Von Lewinski, II, p. 1.

The first thing a book about Chopin’s Etudes brings to mind would be something in the way of a piano methodology; a personal, methodic approach to the (technical) challenges of these works. This is however not the primary focus of my book. Instead it deals with another, no less intriguing aspect: the Etudes in a historical perspective. While there are a number of publications that concern themselves with specific methods of technically coming to grips with the Etudes1, these masterpieces have in the course of the history of piano playing rarely been examined from a historical perspective. However, the growing interest for historical performance practice need not limit itself to pre-Romantic music; it certainly makes sense to apply this approach also to the Chopin Etudes that have been of key importance for the development of piano playing.

Chopin began work on his Etudes Op. 10 while still in Poland when he was not yet twenty, followed these up in Paris with the twelve Etudes Op. 25, finally writing three smaller Etudes a few years later.

When his Op. 10 was published in 1833 it caused a veritable sensation among his contemporaries, and together with his Op. 25 which was published in 1837 it was regarded as the summit of the pianistic parnassus. This is still the case today. Essential for acquiring a virtuoso piano technique, Chopin’s Etudes stand alone in that here technique is wedded in an unparalleled way to a wealth of musical ideas.

This book sheds light on a variety of aspects that are connected to historical performance practice: keys, manners of playing, tempo / character and metronome indications, pedaling and variants are put into perspective with regard to Chopin’s piano writing and the instruments he used.

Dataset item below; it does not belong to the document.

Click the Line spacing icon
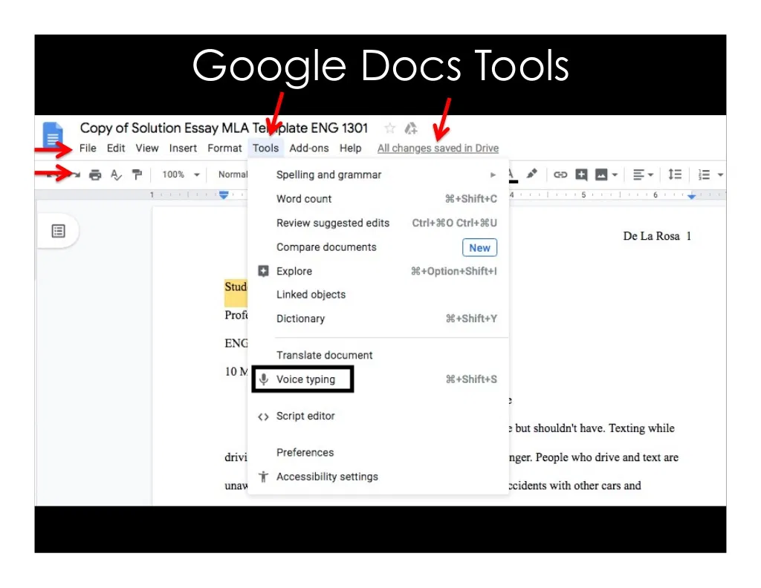This screenshot has height=588, width=761. click(x=675, y=174)
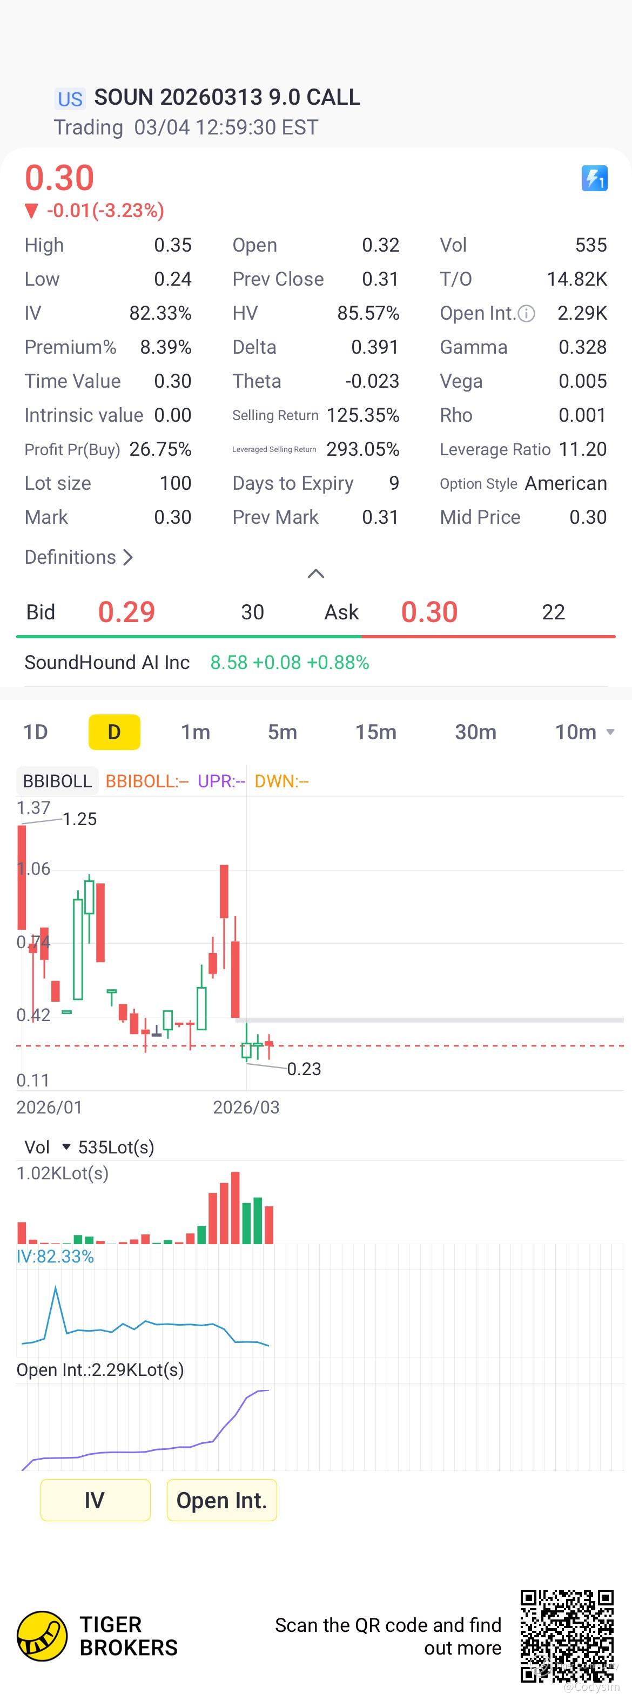Click the Open Int. info circle icon
Image resolution: width=632 pixels, height=1701 pixels.
click(x=526, y=314)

Attention is also given to a number of Urtext and historical editions as well as to the way the musical image of a work has changed over time. The book concludes with an overview of the many recordings of these Etudes that have been made over the years and an appendix presenting the different systems of piano action in the instruments used in Chopin’s time and after.

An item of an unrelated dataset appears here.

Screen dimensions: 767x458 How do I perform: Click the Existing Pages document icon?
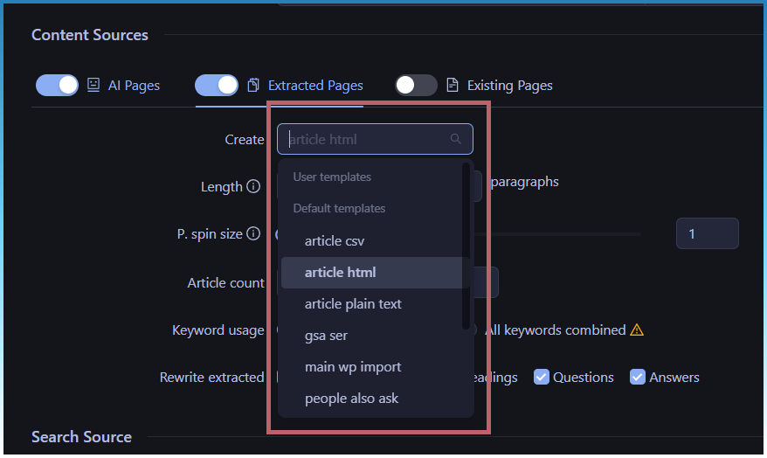point(453,85)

This is also the place to thank those who have helped me in writing this book. First and foremost my heartfelt thanks go to the eminent Polish pianist and scholar Jan Ekier with whom I had the privilege of studying in Warsaw in the 1960s and who shared his great love for and knowledge of Chopin’s works with me, which meant a great deal to me. Moreover, Ekier encouraged me in many conversations to write this book. Sadly, in August 2014, a few weeks before his 101 birthday, he passed away.

Also important was the exchange of ideas with the Swiss Chopin expert Jean-Jacques Eigeldinger, who graciously gave me permission to quote comments of Chopin’s pupils that he collected in his book Chopin: pianist and teacher as seen by his pupils.2

After my book was published in 1996 in Dutch by ‘de Toorts’ in Haarlem, my friend and colleague the German pianist Detlef Kraus, who suddenly passed away in 2008, offered to translate it into German. This resulted in a revised edition published by Schott in 2009, and here I am very grateful to Paul Badura-Skoda, pianist and editor of the Wiener Urtext edition of the Chopin etudes, for letting me avail myself of his critical eye.

And now this English version has given me the opportunity to make some further amendments and include additional material, in particular in chapters 2, 4, 5, 7 and 8.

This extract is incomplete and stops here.